§ **TEXT EXCERPT**
------------------------------------
Fiction involving time travel first became popular during the 19th Century. For example, in A Christmas Carol by Charles Dickens (1843), ghosts take Ebenezer Scrooge on return trips to his past and probable future.
A Connecticut Yankee In King Arthur’s Court was a fantasy novel by Mark Twain (1889) in which his protagonist makes an unintentional return trip to the distant past.
Then H.G. Wells (1895) wrote The Time Machine, a science fiction novel in which a time traveller makes a return trip to the future in a time machine he built using the premise that time is the fourth dimension.
Time travel at the movies
By 1960, several film adaptations of these novels had been released, which helped to bring the concepts surrounding time travel into the consciousness of the movie-going public.
Over the years, the popularity of this genre increased; the number of films released involving time travel or other temporal phenomena continued to grow until the end of the century.
All of these films use some implicit model of time travel: most have rules about how time works in the past and/or in the future, and they all involve a new ‘timeline’ that, for example, can replace the original timeline or exist in parallel to it.
These different models of time travel are used to convey to the audience how time is used in the plot. But they had not to my knowledge been formulated and recorded in any literature when I began my research.
Time travel is just one kind of temporal phenomenon; others include rewinding time, stopping time, fast forwarding time and splitting a timeline into two or more parallel versions.
For the purpose of brevity, from this point onwards, when I mention films involving time travel, I am referring to films that involve one or more of these types of temporal phenomena.
The physics of time travel
Theoretical physicists have proved that the fundamental laws of physics do not prohibit time travel. Nahin (1993, p. ix) writes, “Time travel was once solely the province of science-fiction writers [but] how times have changed! One now finds scholarly analyses of time travel in serious scientific journals written by eminent theoretical physicists.”
So, although time travel was once confined to fantasy and science fiction, it is “now simply an engineering problem” (Kaku, 2003).
The problem is that physicists do not all agree about what would happen if a person, an object, or some information were to travel back through time. Philosophers as well as physicists disagree on whether or not changes to the past would be possible.
Chaos theory is the area of scientific research that includes the ‘Butterfly Effect’, which “alludes to the idea that the flutter of a butterfly’s wings in Brazil may set off a chain of events that, over time, leads to a tornado in Texas” (Riley, 2006).
------------------------------------
§ **SUPPLIED RECORDS**
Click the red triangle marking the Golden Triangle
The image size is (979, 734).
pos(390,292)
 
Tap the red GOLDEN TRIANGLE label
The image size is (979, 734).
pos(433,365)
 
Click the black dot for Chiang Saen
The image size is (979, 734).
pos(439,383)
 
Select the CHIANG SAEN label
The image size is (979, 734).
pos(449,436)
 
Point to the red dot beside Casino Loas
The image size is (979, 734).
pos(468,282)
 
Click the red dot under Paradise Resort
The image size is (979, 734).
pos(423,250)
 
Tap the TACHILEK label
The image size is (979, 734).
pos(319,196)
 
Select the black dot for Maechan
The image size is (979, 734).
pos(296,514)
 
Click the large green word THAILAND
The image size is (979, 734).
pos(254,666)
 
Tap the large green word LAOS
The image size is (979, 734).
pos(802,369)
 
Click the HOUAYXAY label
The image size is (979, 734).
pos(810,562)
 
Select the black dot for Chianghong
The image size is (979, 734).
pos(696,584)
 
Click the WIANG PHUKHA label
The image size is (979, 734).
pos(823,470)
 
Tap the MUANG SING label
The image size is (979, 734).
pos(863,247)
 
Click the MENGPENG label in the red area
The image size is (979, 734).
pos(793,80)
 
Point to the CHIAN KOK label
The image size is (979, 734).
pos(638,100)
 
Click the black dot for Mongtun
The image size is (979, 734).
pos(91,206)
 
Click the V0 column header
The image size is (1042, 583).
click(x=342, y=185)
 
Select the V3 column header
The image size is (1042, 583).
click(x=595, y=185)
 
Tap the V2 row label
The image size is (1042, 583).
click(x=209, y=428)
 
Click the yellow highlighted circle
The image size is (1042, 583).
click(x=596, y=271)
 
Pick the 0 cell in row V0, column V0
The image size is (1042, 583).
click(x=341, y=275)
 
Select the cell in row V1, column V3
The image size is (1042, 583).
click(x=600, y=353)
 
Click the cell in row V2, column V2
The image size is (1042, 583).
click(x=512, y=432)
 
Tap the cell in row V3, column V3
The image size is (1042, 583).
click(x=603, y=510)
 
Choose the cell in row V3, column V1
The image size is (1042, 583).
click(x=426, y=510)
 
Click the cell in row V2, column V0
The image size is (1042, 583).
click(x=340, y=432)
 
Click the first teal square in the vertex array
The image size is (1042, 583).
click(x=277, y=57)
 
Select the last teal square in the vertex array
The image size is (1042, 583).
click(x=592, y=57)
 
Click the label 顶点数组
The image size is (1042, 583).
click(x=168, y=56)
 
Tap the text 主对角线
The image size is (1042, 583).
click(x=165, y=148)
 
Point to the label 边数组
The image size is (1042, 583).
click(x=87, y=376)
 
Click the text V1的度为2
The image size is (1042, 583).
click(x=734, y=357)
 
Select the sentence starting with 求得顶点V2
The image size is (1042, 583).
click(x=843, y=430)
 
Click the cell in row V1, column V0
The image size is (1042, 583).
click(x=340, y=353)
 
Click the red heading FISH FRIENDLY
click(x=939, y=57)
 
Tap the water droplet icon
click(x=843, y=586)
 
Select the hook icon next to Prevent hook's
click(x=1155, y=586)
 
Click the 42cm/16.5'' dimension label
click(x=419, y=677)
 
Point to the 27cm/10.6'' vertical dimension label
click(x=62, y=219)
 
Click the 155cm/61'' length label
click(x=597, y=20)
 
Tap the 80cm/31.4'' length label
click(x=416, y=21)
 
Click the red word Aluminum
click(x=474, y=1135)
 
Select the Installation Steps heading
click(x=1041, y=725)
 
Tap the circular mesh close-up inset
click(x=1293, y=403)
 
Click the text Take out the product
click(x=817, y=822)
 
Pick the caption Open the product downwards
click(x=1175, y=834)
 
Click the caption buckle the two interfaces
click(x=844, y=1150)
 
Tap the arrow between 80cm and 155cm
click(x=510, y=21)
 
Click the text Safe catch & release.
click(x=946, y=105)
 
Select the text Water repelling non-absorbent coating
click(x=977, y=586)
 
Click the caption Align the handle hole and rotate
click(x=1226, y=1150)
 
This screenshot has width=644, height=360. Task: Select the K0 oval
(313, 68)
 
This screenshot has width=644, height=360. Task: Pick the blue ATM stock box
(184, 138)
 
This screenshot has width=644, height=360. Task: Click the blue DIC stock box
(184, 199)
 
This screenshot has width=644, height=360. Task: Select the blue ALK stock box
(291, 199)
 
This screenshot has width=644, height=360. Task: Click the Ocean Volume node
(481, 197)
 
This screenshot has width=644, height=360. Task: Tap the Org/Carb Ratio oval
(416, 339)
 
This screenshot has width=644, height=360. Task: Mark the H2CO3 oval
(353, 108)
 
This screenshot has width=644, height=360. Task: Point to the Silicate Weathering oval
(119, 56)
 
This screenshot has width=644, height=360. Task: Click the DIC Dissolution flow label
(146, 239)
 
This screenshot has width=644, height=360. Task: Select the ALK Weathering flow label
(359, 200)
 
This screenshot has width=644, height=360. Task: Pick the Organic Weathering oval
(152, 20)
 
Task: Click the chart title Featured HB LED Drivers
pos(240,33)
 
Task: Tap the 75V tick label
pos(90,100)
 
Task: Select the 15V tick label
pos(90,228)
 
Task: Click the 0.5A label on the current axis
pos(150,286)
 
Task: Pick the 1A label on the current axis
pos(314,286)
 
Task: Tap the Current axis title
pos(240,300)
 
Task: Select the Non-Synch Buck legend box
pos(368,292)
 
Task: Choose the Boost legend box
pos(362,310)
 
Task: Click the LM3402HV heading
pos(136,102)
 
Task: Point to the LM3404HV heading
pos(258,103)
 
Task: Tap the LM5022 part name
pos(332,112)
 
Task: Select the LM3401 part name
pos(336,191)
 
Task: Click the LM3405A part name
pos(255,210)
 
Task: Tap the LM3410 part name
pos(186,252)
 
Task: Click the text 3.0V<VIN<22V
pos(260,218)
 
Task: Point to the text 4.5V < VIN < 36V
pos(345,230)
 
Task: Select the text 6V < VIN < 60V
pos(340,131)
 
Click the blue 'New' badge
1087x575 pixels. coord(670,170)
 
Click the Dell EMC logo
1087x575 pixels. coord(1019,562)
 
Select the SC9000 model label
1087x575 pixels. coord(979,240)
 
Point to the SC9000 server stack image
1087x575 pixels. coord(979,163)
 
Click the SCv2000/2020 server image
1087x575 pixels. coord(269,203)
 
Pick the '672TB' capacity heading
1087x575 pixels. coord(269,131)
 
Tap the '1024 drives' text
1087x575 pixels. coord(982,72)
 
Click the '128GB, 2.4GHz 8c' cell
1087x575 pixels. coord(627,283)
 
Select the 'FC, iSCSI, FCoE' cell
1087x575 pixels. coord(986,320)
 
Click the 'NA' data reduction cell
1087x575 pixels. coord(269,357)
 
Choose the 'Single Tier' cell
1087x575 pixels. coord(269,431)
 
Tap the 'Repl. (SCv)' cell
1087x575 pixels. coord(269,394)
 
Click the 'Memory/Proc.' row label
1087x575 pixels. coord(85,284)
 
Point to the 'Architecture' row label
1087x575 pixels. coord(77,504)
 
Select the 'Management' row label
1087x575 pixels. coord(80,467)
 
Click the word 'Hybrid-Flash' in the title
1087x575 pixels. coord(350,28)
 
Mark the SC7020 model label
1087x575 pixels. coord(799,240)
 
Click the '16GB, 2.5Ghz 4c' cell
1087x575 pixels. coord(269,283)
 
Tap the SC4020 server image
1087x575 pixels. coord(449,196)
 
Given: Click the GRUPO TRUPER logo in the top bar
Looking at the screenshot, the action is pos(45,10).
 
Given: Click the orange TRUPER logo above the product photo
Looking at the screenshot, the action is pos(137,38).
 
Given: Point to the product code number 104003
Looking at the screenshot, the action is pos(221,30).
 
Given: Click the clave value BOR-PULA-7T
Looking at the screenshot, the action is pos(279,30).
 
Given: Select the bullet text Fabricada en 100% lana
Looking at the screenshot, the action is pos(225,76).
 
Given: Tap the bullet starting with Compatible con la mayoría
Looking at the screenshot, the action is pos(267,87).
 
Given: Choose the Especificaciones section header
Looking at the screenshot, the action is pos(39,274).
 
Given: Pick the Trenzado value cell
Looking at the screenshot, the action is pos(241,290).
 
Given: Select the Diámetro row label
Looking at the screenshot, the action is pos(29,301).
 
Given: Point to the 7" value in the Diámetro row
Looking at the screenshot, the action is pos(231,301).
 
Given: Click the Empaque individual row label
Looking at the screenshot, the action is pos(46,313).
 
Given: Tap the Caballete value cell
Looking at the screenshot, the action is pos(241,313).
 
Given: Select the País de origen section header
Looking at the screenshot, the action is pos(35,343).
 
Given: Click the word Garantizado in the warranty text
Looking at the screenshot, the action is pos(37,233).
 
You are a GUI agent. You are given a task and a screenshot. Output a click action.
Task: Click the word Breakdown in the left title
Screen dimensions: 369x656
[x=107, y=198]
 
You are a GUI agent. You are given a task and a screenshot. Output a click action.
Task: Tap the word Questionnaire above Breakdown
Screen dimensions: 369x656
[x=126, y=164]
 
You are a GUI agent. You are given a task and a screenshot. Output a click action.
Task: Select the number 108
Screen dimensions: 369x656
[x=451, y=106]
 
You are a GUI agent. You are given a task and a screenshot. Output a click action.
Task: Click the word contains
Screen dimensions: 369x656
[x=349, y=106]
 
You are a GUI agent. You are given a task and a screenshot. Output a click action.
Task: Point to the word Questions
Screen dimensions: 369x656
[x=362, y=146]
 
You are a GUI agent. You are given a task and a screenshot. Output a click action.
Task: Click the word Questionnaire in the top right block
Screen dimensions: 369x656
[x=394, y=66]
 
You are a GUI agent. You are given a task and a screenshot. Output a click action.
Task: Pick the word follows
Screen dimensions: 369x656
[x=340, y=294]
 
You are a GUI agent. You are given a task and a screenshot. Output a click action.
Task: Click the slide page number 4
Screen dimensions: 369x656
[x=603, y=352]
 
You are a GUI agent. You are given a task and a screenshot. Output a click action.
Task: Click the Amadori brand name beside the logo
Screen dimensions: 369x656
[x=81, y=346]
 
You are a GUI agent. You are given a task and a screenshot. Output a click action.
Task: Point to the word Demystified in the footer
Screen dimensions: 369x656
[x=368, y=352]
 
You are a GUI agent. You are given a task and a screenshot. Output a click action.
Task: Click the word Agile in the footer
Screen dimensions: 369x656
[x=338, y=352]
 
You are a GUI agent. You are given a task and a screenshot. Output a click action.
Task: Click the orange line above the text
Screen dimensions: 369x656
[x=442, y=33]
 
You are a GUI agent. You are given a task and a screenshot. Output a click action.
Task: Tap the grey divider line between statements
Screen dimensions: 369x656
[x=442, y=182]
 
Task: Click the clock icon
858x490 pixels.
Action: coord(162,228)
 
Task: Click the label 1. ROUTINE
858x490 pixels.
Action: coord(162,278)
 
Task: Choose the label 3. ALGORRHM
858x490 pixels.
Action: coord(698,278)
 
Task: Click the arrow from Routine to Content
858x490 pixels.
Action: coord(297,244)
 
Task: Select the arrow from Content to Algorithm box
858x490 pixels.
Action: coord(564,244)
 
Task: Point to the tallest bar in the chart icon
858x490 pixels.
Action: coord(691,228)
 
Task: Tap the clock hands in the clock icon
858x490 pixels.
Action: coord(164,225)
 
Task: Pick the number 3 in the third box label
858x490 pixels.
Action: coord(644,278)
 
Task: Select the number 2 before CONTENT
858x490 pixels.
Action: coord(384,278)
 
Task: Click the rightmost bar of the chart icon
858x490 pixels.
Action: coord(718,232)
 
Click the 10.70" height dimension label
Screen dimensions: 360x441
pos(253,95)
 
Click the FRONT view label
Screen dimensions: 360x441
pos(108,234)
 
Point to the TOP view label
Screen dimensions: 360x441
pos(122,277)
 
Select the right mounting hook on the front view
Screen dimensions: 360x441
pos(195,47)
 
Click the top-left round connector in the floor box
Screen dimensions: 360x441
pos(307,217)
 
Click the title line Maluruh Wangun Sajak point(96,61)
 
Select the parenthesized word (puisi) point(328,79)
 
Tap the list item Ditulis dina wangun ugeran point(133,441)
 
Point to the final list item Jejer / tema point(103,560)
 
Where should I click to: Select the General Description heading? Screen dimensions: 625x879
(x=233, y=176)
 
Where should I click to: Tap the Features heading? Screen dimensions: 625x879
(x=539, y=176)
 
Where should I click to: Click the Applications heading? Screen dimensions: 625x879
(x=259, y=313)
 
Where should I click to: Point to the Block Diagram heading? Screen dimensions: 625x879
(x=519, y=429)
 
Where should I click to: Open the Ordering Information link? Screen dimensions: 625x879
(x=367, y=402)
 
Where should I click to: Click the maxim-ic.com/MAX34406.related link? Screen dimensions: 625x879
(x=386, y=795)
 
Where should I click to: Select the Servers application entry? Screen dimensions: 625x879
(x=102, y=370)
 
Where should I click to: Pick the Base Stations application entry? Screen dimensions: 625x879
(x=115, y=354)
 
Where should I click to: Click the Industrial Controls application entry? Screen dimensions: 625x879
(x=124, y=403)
------------------------------------
§ **WHAT IS BEING ASKED**
Extend the essay on time travel in fiction, film and physics, picking up after its final sentence on the Butterfly Effect.

§ **THE OUTPUT**
So, the smallest of changes to a past event could cause a completely different future to unfold (as in A Sound of Thunder, the famous short story by Ray Bradbury (1952), which became a film of the same title.[1])
The paradoxes of time travel
Many people do not agree that a timeline could be replaced, as this might cause temporal paradoxes. Philosopher David Lewis (1976, p. 149) in his landmark paper The Paradoxes of Time Travel concludes, “We might expect that when a time traveler visits the past there will be reversals of causation…. Could a time traveler change the past? It seems not: the events of a past moment could no more change than numbers could.”
Time travel “continues to produce a fruitful cross-fertilization of ideas between scientists and philosophers as theorists in both fields struggle to resolve confounding paradoxes that emerge when time travel is pondered seriously” (Joel Hunter, 2004).
For example, the grandfather paradox occurs when a time traveller goes back and changes the past to the extent that they will never be born. One solution to this paradox is that if a time traveller’s presence caused such a level of interference with events, the timeline would split into two. An alternate timeline would then exist in a parallel universe.
Deutsch (quoted by Highfield, 2007) says that “Many sci-fi authors suggested time travel paradoxes would be solved by parallel universes, but in my work that conclusion is deduced from quantum theory itself.”
Nevertheless, not all physicists agree that our universe can have parallel worlds, as many prefer Novikov’s Principle of Self-consistency, which is a “conjecture on how nature may enable the laws of physics to accommodate time travel” (Nahin, 1993, p. ix).[1]
Causal loops
Causal loops can only occur in a universe where closed time-like curves (CTCs) exist, and these are consistent with the general theory of relativity.[2] In a causal loop, information that comes back from the future can cause changes that end up causing the predicted event to take place. This is known as a self-fulfilling prophecy, and a famous example is the ancient Greek legend of Oedipus.[3]
A predestination paradox can also take place within a causal loop. This is when changes that a time traveller makes to the past end up creating the present they came from.
The time traveller must go back in time in order for the self-consistency of his timeline to be maintained.
A causal loop implies that all past and future events are fixed in time and that although the future is unknown, it is pre-determined.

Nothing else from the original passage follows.